The result was that the Denver Pacific was once again a subsidiary, but this time the controlling interest was the Kansas Pacific, not the Union Pacific. Evans remained president of the Denver Pacific, but its reorganized board of directors counted many Kansas Pacific men, including J. Edgar Thomson, Thomas A. Scott, and Palmer.
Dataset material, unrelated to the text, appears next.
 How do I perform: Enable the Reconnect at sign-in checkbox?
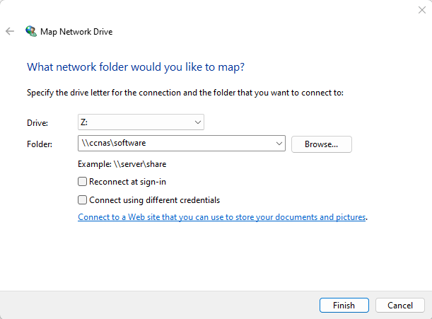coord(83,182)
With Kansas Pacific support, the rails of the Denver Pacific started south from the Union Pacific line at Cheyenne on September 13, 1869, and were completed to Denver for last spike ceremonies on June 24, 1870. “Everybody and wife, sweetheart, etc. etc., was there” to watch the construction of the last few miles into town. Meanwhile, the Kansas Pacific, with Palmer as its construction superintendent, rushed its completion to Denver from the east.7
The Kansas Pacific started west from Sheridan, Kansas, with a vengeance late in the fall of 1869 after the Evans-Carr construction arrangement was finally completed. “Our long agony of negotiation with Gov. Evans is over and the contract agreed upon,” Palmer sighed, as the Kansas Pacific advertised for 50,000 to 75,000 ties to be delivered to its railhead. That was only a fraction of the 2,500 ties per mile that would ultimately be needed, and on the largely treeless plains, they had to come from hundreds of miles away in Colorado’s foothills.
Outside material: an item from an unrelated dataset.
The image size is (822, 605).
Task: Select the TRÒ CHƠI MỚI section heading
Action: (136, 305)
Located just east of present-day Sharon Springs, Sheridan had enjoyed the boom of being a railhead while the Kansas Pacific paused there and negotiated the Denver deals. But once the Kansas Pacific line crossed into Colorado and reached the towns of Cheyenne Wells and Kit Carson in March 1870, Sheridan soon disappeared. “Poor Sheridan!” wrote Palmer to his fiancée. “There is very little of it left now and there will be less on your arrival. It has gradually and silently taken wings and flown away to Kit Carson.”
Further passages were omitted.